Tom Reed of The Plain Dealer: "The Cavaliers are losing one of their most valuable game-night contributors, a highlight maker whose work is respected throughout the NBA. Jonny Greco, the video production director renown for the team's pre-game introductions and spoofs, is leaving the organization to take a job with World Wrestling Entertainment. Greco, 32 and his staff have won three regional Emmys and three national industry-insider awards. Not a bad haul for someone who worked just seven seasons for The Q. Although fans might not know his name or face, almost any regular to The Q for Cavaliers or Lake Erie Monsters games would recognize his scoreboard productions that included mock interventions for Boston Celtics fans and Candid Camera parodies featuring 'Puff' Dog."

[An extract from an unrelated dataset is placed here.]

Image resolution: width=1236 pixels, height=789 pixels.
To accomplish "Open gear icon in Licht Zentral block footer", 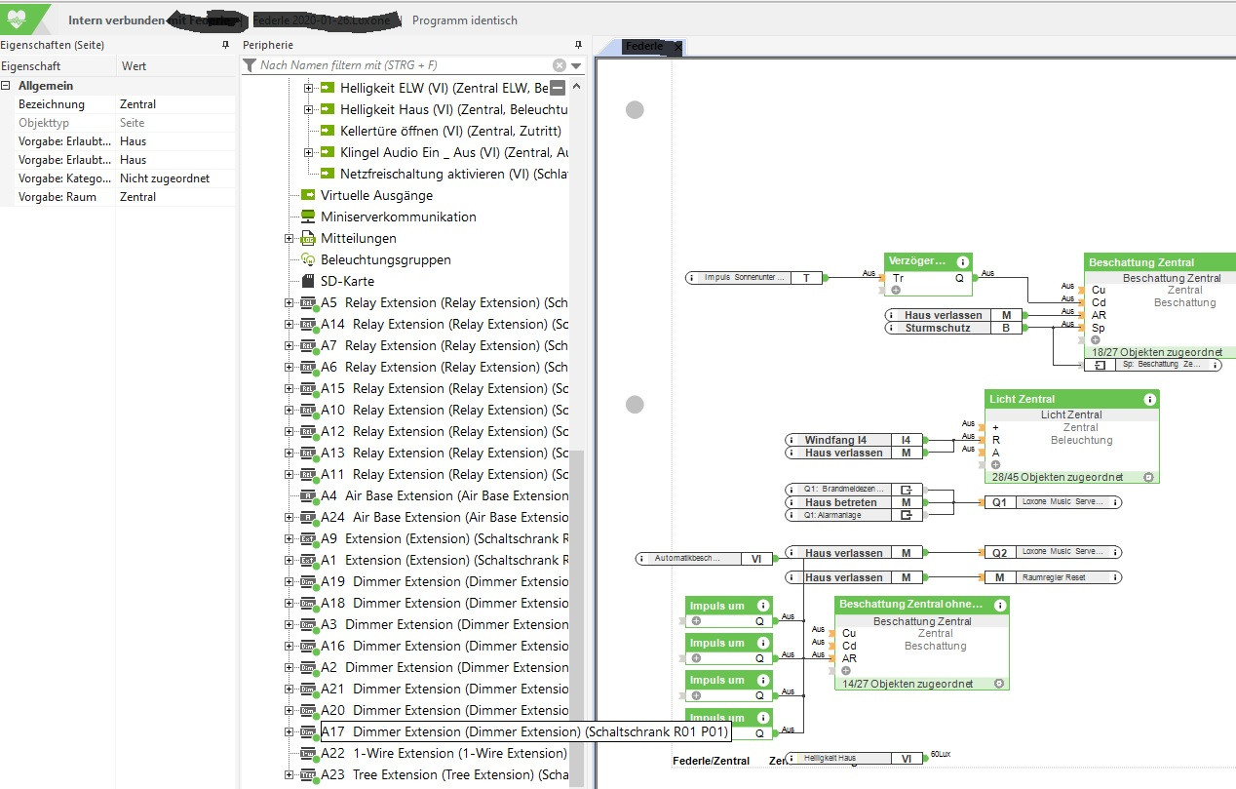I will 1148,477.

Rich Hofmann of the Philadelphia Daily News: "Hip Hop is no more. Seeing as how there is no actual basketball to talk about during the NBA lockout, this qualifies as big Sixers news. After receiving hundreds of communications from fans, nearly all of them advocating the end of a symbol of a different era, the team's new ownership will announce today that the never-beloved mascot has been put out to pasture, literally. To spare the sensibilities of the one or two children who weren't scared to death by the rabbit, the team will say that Hip Hop fell in love, married and moved away to start a family. Apparently, it either was that or announce that they were going to boil him in a pot on a really big stove in a remake of 'Fatal Attraction.' ... The task of coming up with a replacement for Hip Hop will fall to two firms specializing in the business. One is Jim Henson's Creature Shop, which began as the workshop of the late creator of the Muppets. The other is Raymond Entertainment Group, whose founder is Dave Raymond, the original Phillie Phanatic."